▶ _Document segment_
^^^^^^^^
Seminar at Speech, Music and Hearing:

X-job seminar:

Voice User Interface as an alternative access point to web-based mobile services - An investigation using an end-to-end design approach

Daniel Åkerberg

Opponent: Miray Merkes


The problem presented in this thesis is to investigate the potential benefits and challenges of using a Voice User Interface as an additional access point to a service otherwise only available as a web-based cell phone client using a Graphical User Interface. The service used in this Master’s Thesis is a furniture advertisement service. Two different user groups are thought of as the potential end users of this Spoken Dialogue System. The first one consisting of people in rural areas in developing countries to whom a Spoken Dialogue System potentially could be the only access point to a web-based service and the second one consisting of more advanced cell phone users to whom using a Voice User Interface potentially could have specific advantages to using a Graphical User Interface.

An end-to-end design life-cycle approach is used as the overall method for investigation including all steps from designing a dialogue structure, conducting user tests to creating a working prototype. In the Master’s thesis the biggest emphasis is laid upon the two user tests conducted; one conducted in an early stage of the design process using the Wizard of Oz technique and the other one conducted on a working prototype.

In addition to investigating the benefits and challenges of using a Voice User Interface an open source speech recognition engine called Sphinx4 is used for the final prototype and shallowly evaluated.
^^^^^^^^
▶ _Information provided_
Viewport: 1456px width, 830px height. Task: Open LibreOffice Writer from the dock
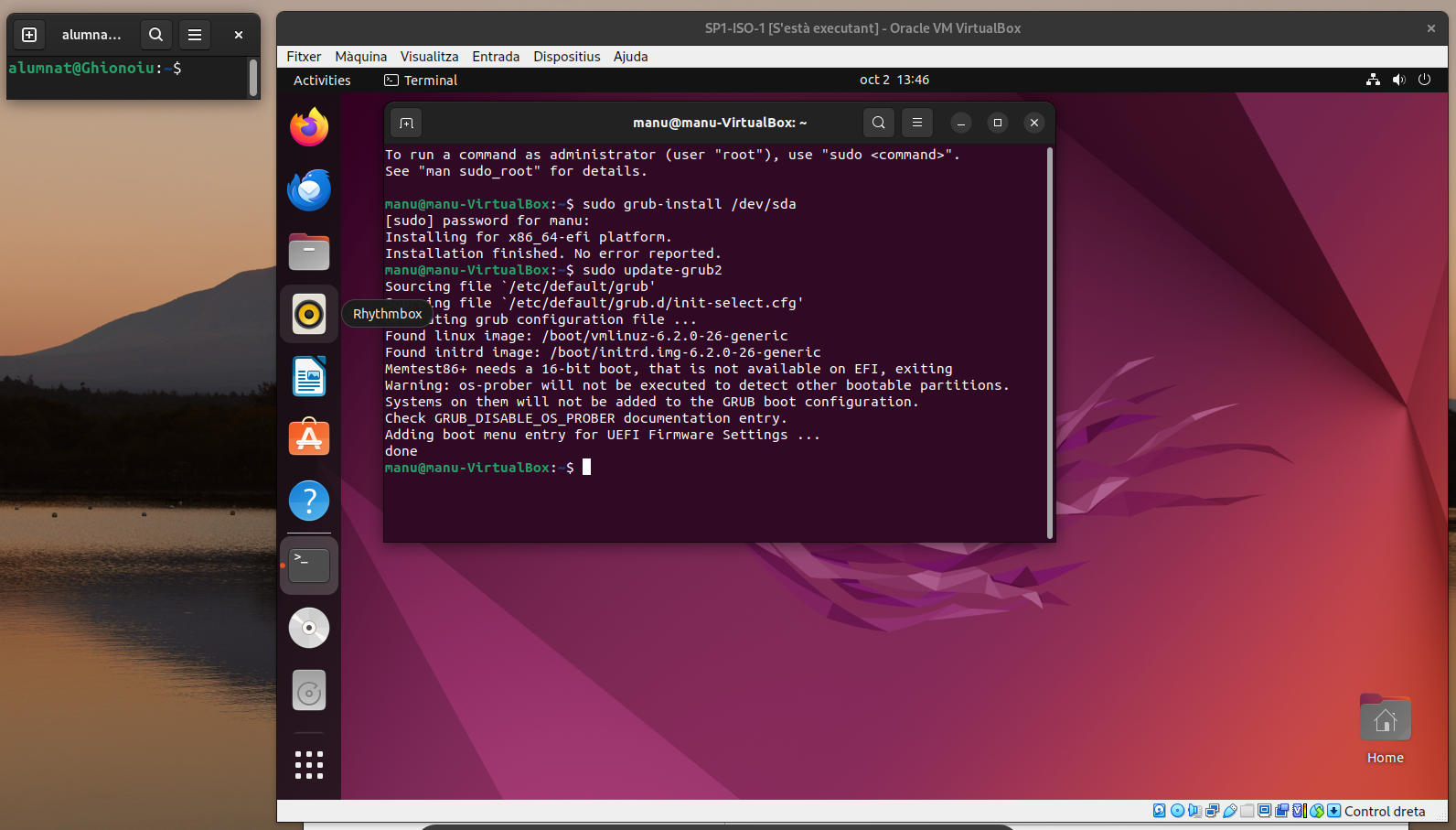click(309, 376)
^^^^^^^^
▶ _Set tasks_
1 > In the seminar announcement on the voice user interface thesis, which open source speech recognition engine does the final prototype use?
2 > Please extend the seminar announcement on the voice user interface thesis, starting after its last sentence.

▶ _Answers for the exercise_
1 > Sphinx4

2 >
Both tests produce some data that, after analysis, generates both interesting and useful results regarding weaknesses and strengths of using both the specific Spoken Dialogue System developed in this Master’s thesis as well as of using a Spoken Dialogue System in general. The most prominent strengths are about an ease of use, an ease of navigation and the speed of talking. The most prominent weaknesses are about an information overflow, a sub-standard system recognition accuracy and the dialogue being to slow. The two user tests have got a transaction success rate of 78% and 90% out of which the author draws the conclusion that both the designed dialogue structure as well as the final Spoken Dialogue System have got potential. It is also the authors opinion that, given the limitations of this Master’s Project, the results of the user tests show promise of being interesting to both user groups.

15:15 - 17:00
Friday June 5, 2009

The seminar is held in Fantum.